Appendix D.7 From “Mrs. Browning’s New Poems,” The Atlas (24 March 1860): 231-33
The author of this article seems to be in favor of Elizabeth Barrett Browning’s poetry and seems to defend it. He writes that her poems “A Curse for Nation” were not aimed towards England like it is thought to be but rather against the United States. The author believes that English readers will look at this as a great thing and be very happy about it. From my understanding, and again I had difficulty understanding this poem as well, seems like African American rights are the issue and the reasoning why she is upset about the United States.

Appendix D.8 “Mrs. Browning’s New Poems,” The Atlas (24 March 1860): 231-33
The author of this article believes Elizabeth Barrett Browning to be the greatest poetess that has ever been produced. He argues that she is a poetess who unites man’s intellect to the greatness of a women’s heart. I believe the author is aware that there will be haters of Elizabeth’s work because of her belief in popular rights. He believes these people will consider her songs of freedom to be rugged and harsh. These people will consider her poetry to be obscure and consider Elizabeth anti-English since she is cosmopolitan. 
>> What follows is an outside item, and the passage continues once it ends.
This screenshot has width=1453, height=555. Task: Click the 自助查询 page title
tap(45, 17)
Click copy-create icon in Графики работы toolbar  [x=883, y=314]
Browning, Elizabeth Barrett, Marjorie I. Stone, and Beverly Taylor. Elizabeth Barrett Browning: Selected Poems. Peterborough, Ont. [u.a.: Broadview Editions, 2009. Print.

Sunday, October 20, 2013

Appendix C: Trans-Atlantic Abolitionism and Responses to EBB's Anti-Slavery Poems," p.331 (EBB)


3. Maria Lowell, “The Slave-mother,” The Liberty Bell (1846): 250-52
            The woman that this article is written about is expecting a child. The author writes in hope that the woman never experiences her mother’s happiness because she will be giving birth to a slave-child. The child is born with brown velvet hands but the mother cannot look the child in the face. For she knows what lies ahead for the child since what lies ahead for him is the same as the fate that lied before his mother; a slave.
1.   The literacy World on “Hiram Powers’ Greek Slave” and “The Runaway Slave at Pilgrim’s Point” (1851)
All the new poems have been written as gratitude towards our country. Having all these poems written about national pride cannot be ignored. Elizabeth Barrett Browning is one of the poets who speaks on our country. In her poem “The Runaway Slave,” Elizabeth Browning shows her strong opinion against the American Union. Browning expresses how American citizens should not be held responsible for what the American Union does since it is a local institution

2. Charlotte Forten on “The Runaway Slave at Pilgrim’s Point” (1854)
This article is a journal entry written by Charlotte Forten on anti-slavery and Elizabeth Barrett Browning’s poem “The Run-away Slave at Pilgrim’s Point.” It’s funny how clear it is that this was written in the 1800’s just by the wording of the paragraph. In the journal entry though, Forten writes about how a woman named Mrs. Putnam went to Boston to the Anti-Slavery Convention which Forten really wanted to attend because their was an alleged fugitive who was going to be arrested which is all he could think about. Forten takes strong interest in Browning’s poem because of the way she portrays the poor fugitive and as she explains all the sufferings she has encountered. Forten believes that no one could read the poem by Browning without feeling some sort of sympathy towards the fugitive which I believe to be the point of Browning’s poem. 



Browning, Elizabeth Barrett, Marjorie I. Stone, and Beverly Taylor. Elizabeth Barrett Browning: Selected Poems. Peterborough, Ont. [u.a.: Broadview Editions, 2009. Print.